Тогда ее спросили, умеет ли она танцевать.

– Нет, но если надо – буду, – ответила она еще решительней.

Тогда ее спросили, замужем ли она.

– Нет, но если надо – буду, – уже с вызовом ответила она.

Тут старые большевики почуяли неладное и задали убийственный вопрос:

– А сколько коммунистов во французском правительстве?

Она поняла: это провал. Универсальная формула ответа на предыдущие вопросы не спасала. Неужели там, в ее прекрасной Франции, в правительстве тоже могут быть коммунисты? Или их там нет, и это провокация?

– Так сколько коммунистов во французском правительстве? – каменным голосом повторил большевик.

– До обидного мало! – в полном отчаянии ответила Зоя Аркадьевна.

И ее пустили. На неделю.


Она привезла всем нам в подарок разноцветные шариковые ручки с Эйфелевой башней на колпачке.

Сам факт, что шариковая ручка может писать такими разными и такими яркими цветами, – потряс. Каждый немного рисовал своей ручкой, потом мы менялись – по кругу.

Шариковые ручки у нас тогда только-только появились (два цвета – синие и черные), были дорогой диковиной, пасту в них “перезаправляли” (запихивали новую в опустевший стержень в специальных мастерских). Паста воняла, текла, руки не отмывались. В школе такими ручками писать было и вовсе запрещено. Писали перьевыми, чтоб был виден “нажим пера”.

Что это может означать: “нажим пера”? Не помню. Помню кляксы повсюду от этого пера.

Про театр

Вшколе был хор, исполнявший “Интернационал” и “Марсельезу” на языке оригинала, и театр – тоже на французском.

Пел я ужасно, мимо нот, зато громко. Сегодня, когда у одной внучки есть слух, а вторая не испытывает никаких комплексов, когда поет в свое удовольствие, я лучше понимаю, как это звучало.

Меня задвинули в последний ряд, в дальний угол. Но не выгнали. В хоре у Галины Александровны пели все.

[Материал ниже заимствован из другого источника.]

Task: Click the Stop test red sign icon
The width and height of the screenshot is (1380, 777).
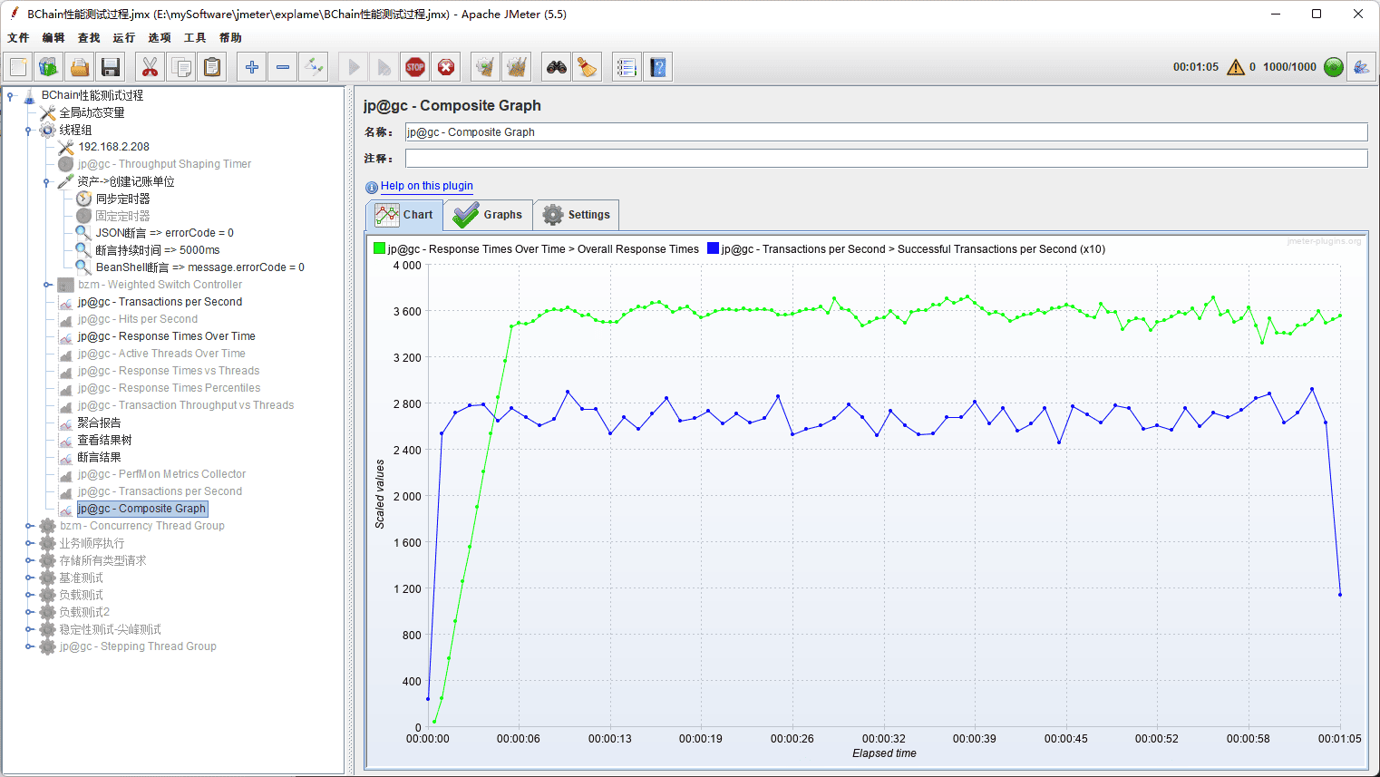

А в школьном театре я сыграл свою первую и последнюю, зато главную роль – роль цыпленка в назидательной истории про недисциплинированный курятник.

Цыпленка-девочку играла племянница нашей учительницы, а я играл цыпленка-мальчика. Можно сказать, вылупился из скорлупы прямо на авансцену.

Моей партнерше дома сшили роскошный костюм цыпленка. Она вся была в желтой марле, на голове – поролоновая шапочка с клювом.

Про меня даже речи не было, чтобы мне сшили специальный костюм, но маме сказали, что такие шапки продают в “Детском мире”, куда она и заскочила после работы. Не вдаваясь в подробности, купила какую-то шапку.

Назавтра в школе обнаружили, что это не цыпленок, а утенок.

Мама была к таким мелочам невнимательна, да и в домашней птице не сильна. Поменять шапку в магазине было проблематично, купить новую – дорого. Клюв мне кое-как в школе перешили, и я превратился в домашнюю птицу неясной породы.


В школе был особый завуч по французскому – Руфина Ивановна. Уж она точно пришла к нам из иного мира: тщательная, строгая русская речь, безупречное французское произношение, осанка, тяжелые нездешние старинные серьги вдоль шеи.

Шептались, что она из семьи послевоенных репатриантов.

Придирчиво осматривая каждого из нас перед выходом на сцену, Руфина Ивановна присела передо мной, третьеклашкой, на корточки и стала поправлять и подтягивать мои спущенные перекрученные гольфы.